Que no sepan que mueren
Por Gonzalo Muñoz Barallobre.
Se abre paso el otoño como un disparo. Con sus alfombras de hojas y su olor ocre. Un otoño de lluvia y de tierra mojada. Es el tiempo de pensar qué prometerse y por qué estar esperanzados. Decía Aristóteles que una golondrina no hace el verano. No estoy de acuerdo con este griego. En cada hoja que cae baila todo el otoño. En su vaivén el aire se enreda llevando al resto de árboles el mensaje: hermanos, es el momento.
Estas fechas me gustan de manera especial. Admito que en mí hay cierta propensión a la tristeza. ¿Y qué mejor marco que un paisaje otoñal? Me gusta caminar por la Herrería de San Lorenzo y dejar que el día se escape mientras yo fondeo las horas. Es mi manera de vengarme de la rutina. De ese ritmo inhumano en el que estamos sumergidos. Qué triste cuando se es al mismo tiempo la víctima y el verdugo. Pero esa es nuestra historia. Nuestra autobiografía. Porque conocernos es siempre caminar por la escena de un crimen.
El tiempo sopla secando nuestras vidas y con él pintamos nuestros pulmones de esa muerte que alfombra los parques y las ciudades. Una alfombra que los barrenderos se afanan en retirar. Las instrucciones son claras: que no sepan que mueren. Si lo hicieran, ¿cómo iban a entregarnos su tiempo como lo hacen? Por eso, la muerte es algo obsceno. Nadie la quiere cerca de casa y, menos aún, dentro de ella. Quieren que nos sepamos inmortales como si para cada uno de nosotros estuviera reservada una eternidad. Pero ellos son culpables y nosotros cómplices. Pasamanos por todos los aros y, encima, sonreímos. Cómo dice un escritor muy querido por mí: “nos dan por el culo y cuando nos la sacan encima damos las gracias”. No es ninguna broma, es una verdad tan ácida como amarga. Una flecha directa al corazón de esta humillación permanente que es el día a día. Malditos ellos y cobardes nosotros. Damos todo lo que tenemos y, tal vez esto sea lo peor, dejamos que las personas que más queremos se entreguen sin resistencia. Les decimos “es lo mejor para ti”. Deja de lado tus ilusiones y metete de lleno en la corriente. No seas tonto y sé el mejor nadador del río. Lamento todas las veces que he dado ese consejo, al tiempo que sé que era imposible hacer otra cosa. ¿Quién sería capaz de recomendar un suicidio social?

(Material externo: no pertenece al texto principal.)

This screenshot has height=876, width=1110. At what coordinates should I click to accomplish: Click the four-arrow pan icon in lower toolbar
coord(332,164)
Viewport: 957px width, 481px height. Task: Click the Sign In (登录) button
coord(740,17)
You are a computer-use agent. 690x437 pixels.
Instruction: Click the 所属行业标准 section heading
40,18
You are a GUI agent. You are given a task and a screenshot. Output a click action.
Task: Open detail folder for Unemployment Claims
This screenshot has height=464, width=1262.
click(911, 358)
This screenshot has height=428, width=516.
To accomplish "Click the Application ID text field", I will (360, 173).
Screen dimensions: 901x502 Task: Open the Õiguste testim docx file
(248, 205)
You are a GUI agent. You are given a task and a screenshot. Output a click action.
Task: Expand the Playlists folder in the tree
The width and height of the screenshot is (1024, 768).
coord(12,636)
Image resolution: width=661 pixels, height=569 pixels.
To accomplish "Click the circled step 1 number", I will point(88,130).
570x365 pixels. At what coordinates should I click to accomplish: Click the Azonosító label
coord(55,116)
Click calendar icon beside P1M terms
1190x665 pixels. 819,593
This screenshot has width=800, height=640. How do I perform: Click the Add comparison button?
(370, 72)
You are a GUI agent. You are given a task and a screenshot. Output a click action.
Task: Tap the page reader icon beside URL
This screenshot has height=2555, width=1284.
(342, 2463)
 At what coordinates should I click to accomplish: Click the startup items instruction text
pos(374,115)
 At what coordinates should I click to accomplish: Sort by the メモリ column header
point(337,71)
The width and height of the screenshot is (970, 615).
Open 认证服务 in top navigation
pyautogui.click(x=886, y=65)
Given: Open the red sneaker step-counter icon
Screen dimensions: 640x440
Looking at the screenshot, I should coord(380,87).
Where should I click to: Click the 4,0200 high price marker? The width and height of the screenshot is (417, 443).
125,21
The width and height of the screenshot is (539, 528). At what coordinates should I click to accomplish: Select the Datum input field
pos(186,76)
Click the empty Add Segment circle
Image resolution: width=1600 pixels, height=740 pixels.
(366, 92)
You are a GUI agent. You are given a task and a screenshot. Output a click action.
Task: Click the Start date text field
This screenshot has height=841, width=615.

Y el día sigue ardiendo. Hoy es noche de luna llena y no habrá ni lobos ni hombres. Tan sólo un hibrido domesticado por un Leviatán anónimo y monstruoso. Un animal al que nadie ha visto. ¿Pasará como con el Dios del Antiguo Testamento que quien lo mira directamente a los ojos muere? Sea como sea, lo sentimos. Nuestra vida se escribe bajo su presión. Nos impone su gravedad y con ella viola nuestra intimidad. ¿Cómo salir de este círculo tóxico? Tal vez ésta sea una pregunta demasiado ambiciosa y bastará con saber lo que tenemos que hacer dentro de él. Ser rebeldes, indómitos y feroces. Siempre atentos, despiertos, con el pensamiento bien afilado, dispuestos a acuchillar sin ningún tipo de clemencia. Abriremos la carne de lo social y beberemos de la sangre de su herida. Porque su muerte, si acaso es ésta posible, sólo llegará de dentro a fuera. Desde su interior debemos atacarle, minar sus movimientos, dañar sus órganos hasta que el gran animal muera y de su carne pueda salir otro hombre y otra manera de articular su vida y sus relaciones. Y para que nadie pierda pie, recordaremos que también se puede ser culpable de lo que no se ha hecho.